Um, yeah. Not so much.
I am, by temperment, a believer in people and technology. That is, that people can do better and help each other. That problems are fundamentally fixable, and technology, science, and education can do it. But much like Jeffrey Sachs in his current editorial, I have to wonder at the difference between what is obviously possible, what has been promised, and what has been done. The actions needed are pretty obvious:
These basic steps – agreeing on global goals, mobilizing the financing needed to meet them, and identifying the scientific expertise and organizations needed to implement solutions – is basic management logic. Some may scoff that this approach is impossible at the global level, because all politics are local. Yet today, all politicians depend on global solutions for their own political survival. That by itself could make solutions that now seem out of reach commonplace in the future.
And that’s about something as comparatively uncontroversial as poverty.
There have been – and continue to be – a lot of discouraging signs about humanity’s immaturity. But the recent resurgence of racism and sexism (along with squawks that they aren’t) may have actually done some good.
Societally, we haven’t talked about racism or sexism much. Oh, we’ve talked about prejudice a great deal, but we’ve not discussed how this stuff keeps going. The protestations of the “But I’m not prejudiced” crowd leave us wondering why things are the way they are.
Our society has moved – in just over my lifetime – from accepting overt prejudice to generally not accepting overt prejudice. Now, it’s slowly becoming apparent that isn’t enough. Now we need to move past “not” doing something “towards” doing something.
And guess what, fellow white people? It’s our job to do it.

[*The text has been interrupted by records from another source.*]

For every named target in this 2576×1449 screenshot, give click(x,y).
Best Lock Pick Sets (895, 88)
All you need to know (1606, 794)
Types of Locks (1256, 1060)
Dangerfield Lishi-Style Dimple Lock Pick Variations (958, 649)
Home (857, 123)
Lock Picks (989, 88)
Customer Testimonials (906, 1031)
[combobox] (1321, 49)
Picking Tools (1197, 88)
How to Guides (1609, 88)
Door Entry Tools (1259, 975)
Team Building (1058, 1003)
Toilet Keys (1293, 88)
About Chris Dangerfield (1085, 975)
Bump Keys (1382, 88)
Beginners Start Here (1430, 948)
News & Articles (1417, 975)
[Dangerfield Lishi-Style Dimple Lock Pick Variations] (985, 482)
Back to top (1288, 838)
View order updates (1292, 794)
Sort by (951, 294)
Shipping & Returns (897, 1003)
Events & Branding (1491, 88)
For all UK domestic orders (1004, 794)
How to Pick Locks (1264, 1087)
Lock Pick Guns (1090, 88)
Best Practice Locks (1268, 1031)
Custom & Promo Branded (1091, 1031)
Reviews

We have the privilege (even though it might seem small to you). We have the structures of language that set up this power struggle with us in charge.
Look, Angry White Man, we know you aren’t prejudiced. But that’s not enough. We’re talking about stopping the results of old prejudice. Yeah, you didn’t do it. Neither did I. We wouldn’t have been slaveowners, and we wouldn’t have chased the secretary around the desk and so on. And of course you’d treat people fairly so that there wasn’t widespread systemic poverty like there is today.
But someone else did – and the effects of their actions still persist today.
The question is not “are you going to be not prejudiced”. The question is not “Are you going to treat someone fairly.” The question is this:
People were treated unfairly. They’re still suffering the effects of that. Are you going to do something to fix it, or not?